The approach that I took to designing the test legs was to have the actuators connect together and make up the main body of the leg. This worked well for a single leg, so I'm applying that same design strategy to the full robot assembly.

The frame of the robot is made up of 4 carbon fiber tubes. Each of the legs slides onto two of the carbon fiber tubes. The front, back, and middle of the robot have panels to hold the 4 tubes in place,

One of my main design considerations was making all of the parts small enough to fit on a 200 x 200 x 200mm print bed.

Previously I had just 3D printed the feet on the test legs, but 3D-printed feet have little to no traction.
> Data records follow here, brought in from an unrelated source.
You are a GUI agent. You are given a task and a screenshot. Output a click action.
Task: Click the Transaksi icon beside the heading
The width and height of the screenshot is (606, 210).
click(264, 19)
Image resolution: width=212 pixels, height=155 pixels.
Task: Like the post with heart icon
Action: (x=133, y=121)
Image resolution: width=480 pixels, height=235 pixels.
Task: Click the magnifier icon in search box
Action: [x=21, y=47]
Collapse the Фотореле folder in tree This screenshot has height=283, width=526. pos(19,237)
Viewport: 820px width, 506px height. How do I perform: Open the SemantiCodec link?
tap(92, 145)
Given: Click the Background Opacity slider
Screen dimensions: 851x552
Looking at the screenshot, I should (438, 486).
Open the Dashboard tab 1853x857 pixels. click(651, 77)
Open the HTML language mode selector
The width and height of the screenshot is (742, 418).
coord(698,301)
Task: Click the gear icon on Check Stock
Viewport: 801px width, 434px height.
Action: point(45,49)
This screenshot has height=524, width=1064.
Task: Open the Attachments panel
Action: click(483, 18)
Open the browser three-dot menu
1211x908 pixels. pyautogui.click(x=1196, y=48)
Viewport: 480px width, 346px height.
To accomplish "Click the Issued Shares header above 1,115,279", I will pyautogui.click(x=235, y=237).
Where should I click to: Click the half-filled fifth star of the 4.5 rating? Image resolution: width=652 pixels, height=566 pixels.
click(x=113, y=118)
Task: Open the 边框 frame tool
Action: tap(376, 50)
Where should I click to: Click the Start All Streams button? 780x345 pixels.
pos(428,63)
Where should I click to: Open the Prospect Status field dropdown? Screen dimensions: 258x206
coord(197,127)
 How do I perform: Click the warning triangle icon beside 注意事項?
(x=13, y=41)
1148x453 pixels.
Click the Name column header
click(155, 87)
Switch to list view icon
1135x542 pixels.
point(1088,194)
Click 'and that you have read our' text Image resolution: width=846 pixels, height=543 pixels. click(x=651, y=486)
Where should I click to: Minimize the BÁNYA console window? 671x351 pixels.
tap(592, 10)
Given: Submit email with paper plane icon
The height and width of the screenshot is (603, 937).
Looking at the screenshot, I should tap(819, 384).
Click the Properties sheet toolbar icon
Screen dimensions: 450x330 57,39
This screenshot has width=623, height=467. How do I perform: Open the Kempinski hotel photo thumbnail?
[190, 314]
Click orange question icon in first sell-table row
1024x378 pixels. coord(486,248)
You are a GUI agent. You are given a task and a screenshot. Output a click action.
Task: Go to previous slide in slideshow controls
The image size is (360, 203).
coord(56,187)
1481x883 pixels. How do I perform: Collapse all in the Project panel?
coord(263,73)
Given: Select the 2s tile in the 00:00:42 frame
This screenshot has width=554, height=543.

For the full robot, the feet were cast in 30 A silicone which, according to online scales, is somewhere between the squishiness of a rubber band and an eraser. The base of the foot is 3D printed, so the silicone is just applied to the outside of this base. I did this by suspending the part in between two 3D-printed molds and pouring silicone inside. 

Printing

It took about 3 weeks to print all of the parts on my reality CP-01 printer. Overall the 3D printed parts account for 9.98lbs (4.53kg) which is about 1/3 of the robot's weight. I printed all of the parts in black and Bahama blue PLA.

Build

The first step in assembling the robot was to build all 12 actuators using 12x high-torque 90KV brushless motors and 12x ODrive S1 brushless motor controllers with position, velocity, and torque closed-loop control. 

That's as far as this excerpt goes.